Text excerpt>
Because the scales are different in input data, it is standardized by removing the mean and scaling to unit variance. There are lot's of zeros in one of the input time series (amount of rain), so also for this reason the scaling is needed. The scaling is done separately for each split, so that the information from training targets doesn't leak to training inputs. When the trained model is used for prediction the scaling have to be done also for the input data, and of course re-scaling before inputting the predicted values.

In [None]:
# convert training data into batches of equal length sequences of train_inputs and train_targets
# option for scaling the data is included
# modified function, original from https://machinelearningmastery.com/how-to-develop-convolutional-neural-networks-for-multi-step-time-series-forecasting/
def split_equal_sequences(data, n_input, n_out, scaling=False):
    X, y = list(), list()
    in_start = 0
    # step over the training data one time step at a time
    for _ in range(len(data)):
        # define the end of the input sequence
        in_end = in_start + n_input
        out_end = in_end + n_out
        # ensure we have enough data for this instance
        if out_end < len(data):
            x_input = data[in_start:in_end, :]
            y_input = data[in_end:out_end, 0].reshape(n_out,1)

Required work>
1. According to the time series scaling excerpt, which input series contains lots of zeros?
2. Continue the time series scaling excerpt from its final line of code.

Data below>

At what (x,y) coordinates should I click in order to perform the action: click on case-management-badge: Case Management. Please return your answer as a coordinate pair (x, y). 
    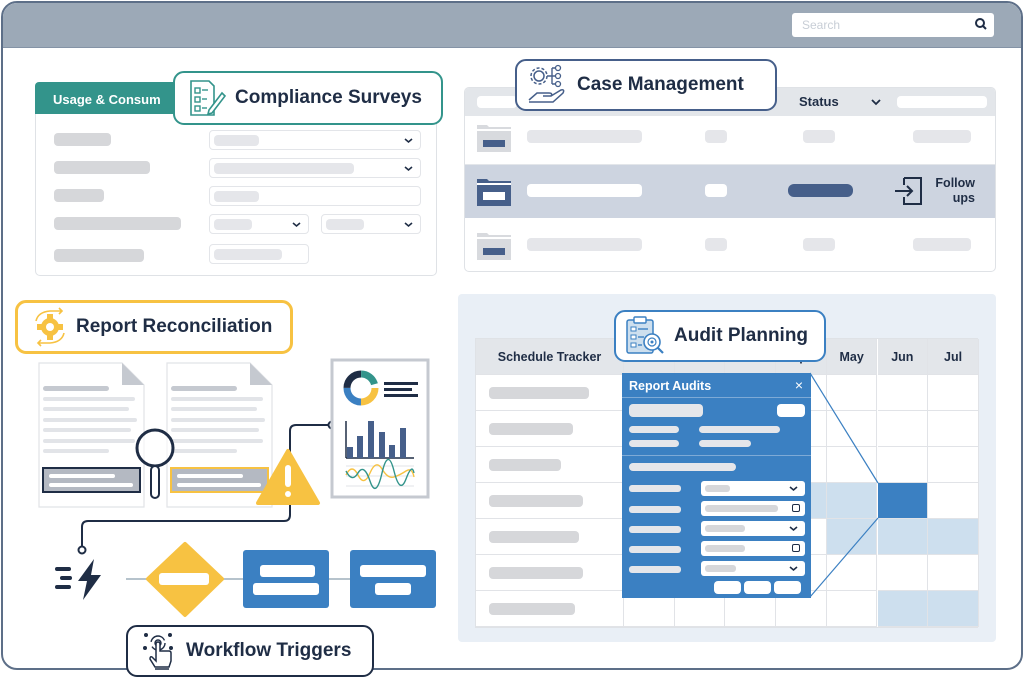
    Looking at the image, I should click on (646, 85).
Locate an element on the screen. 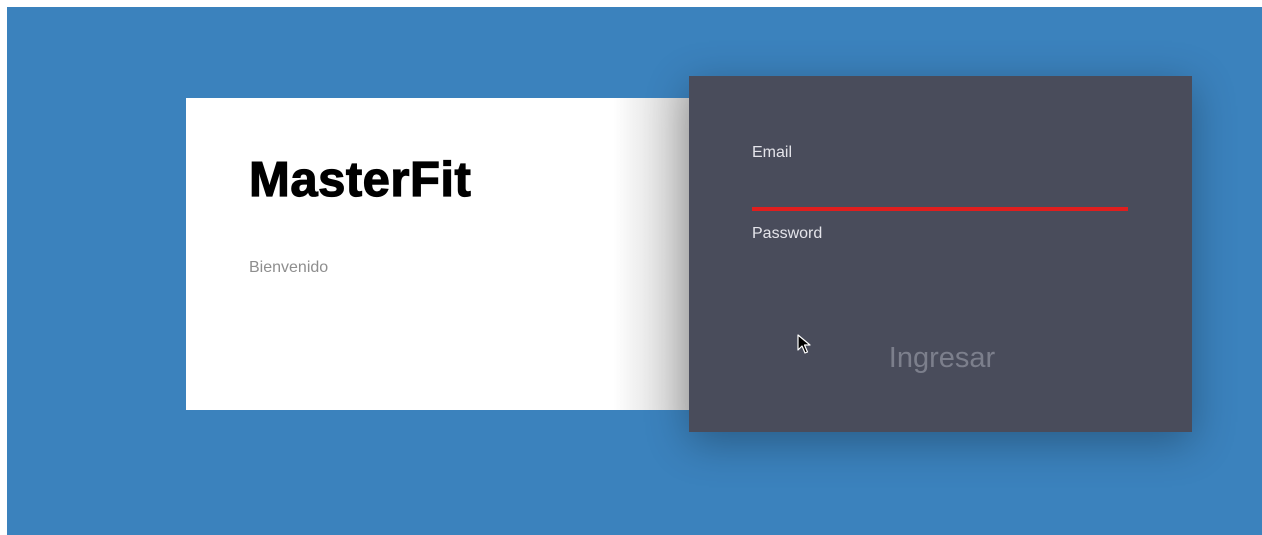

Written responses>
1. The amount of rain.

2.
        # standardize data by removing the mean and scaling to unit variance
        if scaling:
            scaler = StandardScaler().fit(x_input)
            scaler2 = StandardScaler().fit(x_input[:,0].reshape(-1,1))
            x_input = scaler.transform(x_input)
            y_input = scaler2.transform(y_input.reshape(-1,1))
      
        X.append(x_input)
        y.append(y_input)
		# move along one time step
        #in_start += n_input
        in_start += 1 #try with overlapping moving window
    return np.array(X), np.array(y)

In [None]:
# Length of input data (hours of history data) and lenght of prediction period
input_steps = 512 # 3 weeka
output_steps = 48

In [None]:
# split training data to input and target sequences. 
train_inputs, train_targets = split_equal_sequences(train, input_steps, output_steps, scaling=True)
print(train_targets.shape)
print(train_inputs.shape)

# reshape data to input format for convolution layer [batch, channels, steps] and tranform to tensors.
train_inputs = train_inputs.reshape(train_inputs.shape[0], train_inputs.shape[2], -1)
train_targets = train_targets.reshape(train_targets.shape[0], train_targets.shape[2], -1)
x = torch.tensor(train_inputs, device=device, dtype=torch.float)
y = torch.tensor(train_targets, device=device, dtype=torch.float)
print(x.size())
print(y.size())
# combine tensors to dataset
dataset = torch.utils.data.TensorDataset(x, y)

In [None]:
# divide the training dataset further to training and validation datasets.
idx = list(range(len(dataset)))
train_idx = idx[:15000]
val_idx = idx[15000:]
dataset_train = torch.utils.data.Subset(dataset, train_idx)
dataset_valid = torch.utils.data.Subset(dataset, val_idx)
print(len(dataset_train))
print(len(dataset_valid))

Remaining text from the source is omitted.